Dr Chalmers pointed to the lack of spending in the elderly care sector, saying he would “consider what additional role, if any, there is for the super in that.”
Amid renewed debate about the role of retirement in the economy, Dr. Chalmers said the government is working on a legislated purpose for retirement. He said this would avoid policies like the previous government’s early retirement scheme.
A codified purpose for super will focus on whether providing an income in retirement needs trustees to maximize returns and how much they should diversify into lower-yielding assets.
Returns remain a priority
AustralianSuper’s Russell said Super is benefiting from a “huge wave of money” and is looking to diversify beyond equities. But policyholder expectations, generated by high-growth, dividend-paying stocks during the stock market boom, mean investment returns remain a priority.
“We’re very conscious that we have to deliver returns that our members expect, because we’ve provided returns for members for the last 10 to 15 years of 8 or 9 percent, which is extraordinary, and that’s what it’s built on. in.”
However, Dr. Chalmers said the government wants to support the movement of labor across the country and is concerned that high house prices and rents will restrict it.
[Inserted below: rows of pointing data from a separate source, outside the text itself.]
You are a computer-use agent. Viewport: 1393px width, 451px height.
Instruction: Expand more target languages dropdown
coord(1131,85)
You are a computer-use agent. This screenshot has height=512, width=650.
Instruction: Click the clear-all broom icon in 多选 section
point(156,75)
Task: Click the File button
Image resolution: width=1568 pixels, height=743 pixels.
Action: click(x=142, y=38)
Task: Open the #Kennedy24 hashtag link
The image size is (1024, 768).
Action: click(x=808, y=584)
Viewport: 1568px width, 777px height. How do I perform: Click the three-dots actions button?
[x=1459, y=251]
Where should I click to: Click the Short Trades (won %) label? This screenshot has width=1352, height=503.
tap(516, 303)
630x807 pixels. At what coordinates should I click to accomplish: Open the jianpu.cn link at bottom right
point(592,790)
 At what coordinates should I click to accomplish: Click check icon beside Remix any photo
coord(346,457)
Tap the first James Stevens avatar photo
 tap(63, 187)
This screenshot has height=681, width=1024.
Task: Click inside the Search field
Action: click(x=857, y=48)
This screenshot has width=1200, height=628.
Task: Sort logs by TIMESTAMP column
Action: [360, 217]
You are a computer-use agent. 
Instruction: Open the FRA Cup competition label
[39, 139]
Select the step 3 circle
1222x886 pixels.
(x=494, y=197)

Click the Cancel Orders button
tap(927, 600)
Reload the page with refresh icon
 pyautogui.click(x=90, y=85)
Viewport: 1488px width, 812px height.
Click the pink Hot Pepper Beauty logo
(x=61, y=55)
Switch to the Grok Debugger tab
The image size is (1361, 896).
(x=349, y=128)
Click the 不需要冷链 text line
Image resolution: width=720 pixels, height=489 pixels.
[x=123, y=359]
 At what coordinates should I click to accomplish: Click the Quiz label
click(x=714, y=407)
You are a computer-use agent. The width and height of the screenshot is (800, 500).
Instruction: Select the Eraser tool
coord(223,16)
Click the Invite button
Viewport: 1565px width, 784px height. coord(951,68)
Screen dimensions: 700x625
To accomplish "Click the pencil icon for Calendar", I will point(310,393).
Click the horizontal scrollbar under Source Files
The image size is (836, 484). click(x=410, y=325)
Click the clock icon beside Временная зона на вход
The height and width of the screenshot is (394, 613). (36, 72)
He said the government is working on social housing policies and other schemes with state treasurers, but also wants to “put something more substantial on the table on housing” at the next jobs summit.
Mr Keating suggested this could involve the development of ‘built-to-rent’ housing as an asset class.
Dr. Chalmers pointed to figures showing that overinvestment in infrastructure had risen from 3.7% to 6.6% of portfolios since 2014, while investment in residential housing had risen from 7.4% to 8.5%. during the same period. “Infrastructure investment doesn’t align with what we’d love to see in residential housing, and the obvious question for all of us is how do we turn it around,” he said.
The treasurer said that after the labor summit, he would convene a “treasurer investment roundtable” inspired by meetings organized by former Prime Minister Bob Hawke and Mr. Keating in the late 1980s and early 1990s. , to “establish a structure around trying to solve some of the problems”. these difficult challenges of the economy”.
The meeting would include super-investors, banks and venture capital funds to decipher housing, energy and social impact investing policy, while also “seeking the best place for the government’s own investment funds,” including in green energy. , advanced. production and supply chains.
The treasurer’s investment roundtable would be a “genuine attempt to treat supers as a potential space for common ground and not just another political battleground,” said Dr. Chalmers.
“I would look for ideas, not ideologies” to solve the nation’s biggest economic challenges and avoid “unnecessary fights over the supermarket.”
“We have absolutely no interest or inclination to be goaded into unnecessary ideological fights over retirement; there’s been too much of that in the last decade,” he said.
Superfund leaders said one of the main challenges in shifting the sector to financing longer-term debt, and potentially other asset classes, is a lack of liquidity and relatively lower yields compared to what is expected. has offered in listed shares.